Your Love Life
The End of the Line

The End of the Line

It doesn't matter whether you're the dumper or the dumpee: breaking up from any relationship, no matter how long it has lasted, can be really painful. Deep down, however, we all know how much better it is to admit things have run their course, rather than trying to squeeze out every last drop. And of course, for every ending, there's always a beginning...

Are you sure it's over?
This is one question you really want to have clear in your head before you do anything. Unfortunately, there is no easy way of figuring it out - it's simply something you must answer for yourself. Discuss the situation with close friends that you can trust and write down a list of things that you are unhappy with to help you get your head straight. You should also be asking yourself whether this is someone you can see yourself spending time with when you're old and whether they still make you feel special.

Straight down the line
If you're doing the finishing, there are right ways and wrong ways to do things and although you may no longer care for this other person, there's no need to humiliate or embarrass them. This is someone you've spent a lot of time with and perhaps still care for. A good idea is to try to picture how you would like to be treated if the situation was reversed - which is surely not to be told by phone, email or, god forbid, text.
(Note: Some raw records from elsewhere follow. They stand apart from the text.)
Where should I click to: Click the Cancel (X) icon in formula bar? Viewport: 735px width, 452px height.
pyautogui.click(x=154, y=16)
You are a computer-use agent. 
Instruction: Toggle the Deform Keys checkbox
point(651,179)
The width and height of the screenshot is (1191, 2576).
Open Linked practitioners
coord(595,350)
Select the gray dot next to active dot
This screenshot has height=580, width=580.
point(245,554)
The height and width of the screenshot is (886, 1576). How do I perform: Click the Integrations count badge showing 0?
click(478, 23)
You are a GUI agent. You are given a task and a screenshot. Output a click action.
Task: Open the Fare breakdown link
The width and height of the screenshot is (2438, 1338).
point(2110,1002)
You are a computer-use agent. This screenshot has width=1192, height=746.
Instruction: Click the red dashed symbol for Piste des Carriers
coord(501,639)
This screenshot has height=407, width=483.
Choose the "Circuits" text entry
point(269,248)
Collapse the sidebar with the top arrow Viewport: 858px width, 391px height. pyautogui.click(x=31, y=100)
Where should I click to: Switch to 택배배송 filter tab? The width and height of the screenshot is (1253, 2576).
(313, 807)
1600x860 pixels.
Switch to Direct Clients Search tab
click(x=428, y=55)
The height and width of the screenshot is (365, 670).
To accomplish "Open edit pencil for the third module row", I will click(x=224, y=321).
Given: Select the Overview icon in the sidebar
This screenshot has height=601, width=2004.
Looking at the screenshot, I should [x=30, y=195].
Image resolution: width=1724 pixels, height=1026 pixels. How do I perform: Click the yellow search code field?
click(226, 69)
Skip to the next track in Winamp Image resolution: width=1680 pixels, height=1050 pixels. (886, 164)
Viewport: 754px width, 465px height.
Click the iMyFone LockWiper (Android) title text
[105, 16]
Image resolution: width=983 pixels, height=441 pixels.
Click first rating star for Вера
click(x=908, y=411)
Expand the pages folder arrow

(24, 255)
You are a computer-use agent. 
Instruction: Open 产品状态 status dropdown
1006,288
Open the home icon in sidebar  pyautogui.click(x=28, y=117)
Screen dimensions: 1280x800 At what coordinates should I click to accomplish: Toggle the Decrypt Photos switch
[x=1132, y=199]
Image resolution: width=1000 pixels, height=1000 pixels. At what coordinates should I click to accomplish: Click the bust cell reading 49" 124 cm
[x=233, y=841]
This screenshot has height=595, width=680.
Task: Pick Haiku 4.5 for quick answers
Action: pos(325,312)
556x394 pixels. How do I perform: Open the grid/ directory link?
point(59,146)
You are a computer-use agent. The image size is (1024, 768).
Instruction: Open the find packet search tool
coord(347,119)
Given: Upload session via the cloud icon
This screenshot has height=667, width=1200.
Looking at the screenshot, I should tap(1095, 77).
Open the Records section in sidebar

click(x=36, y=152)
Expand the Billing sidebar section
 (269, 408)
Don't be a coward. Things should be done face-to-face and sorted out sooner rather than later - no one wants to be strung along, wondering why it feels like the relationship is fizzling out. Even though you can never be sure how they will react - chances are, it won't be pretty - knowing that you dealt with it decently will mean you won't be dwelling on your bad behaviour later on. And neither will they.

Be honest
Whatever you do, try to avoid such old clichés as 'It's not you, it's me'. Although this might be easier, as might be a few white lies, the only way you can help them to understand why you are breaking up is to be as honest as you can. Sure, there's a fine line you want to try to follow: being informative enough so that the person understands it's over, but to stop short of making them feel they are being criticised or attacked.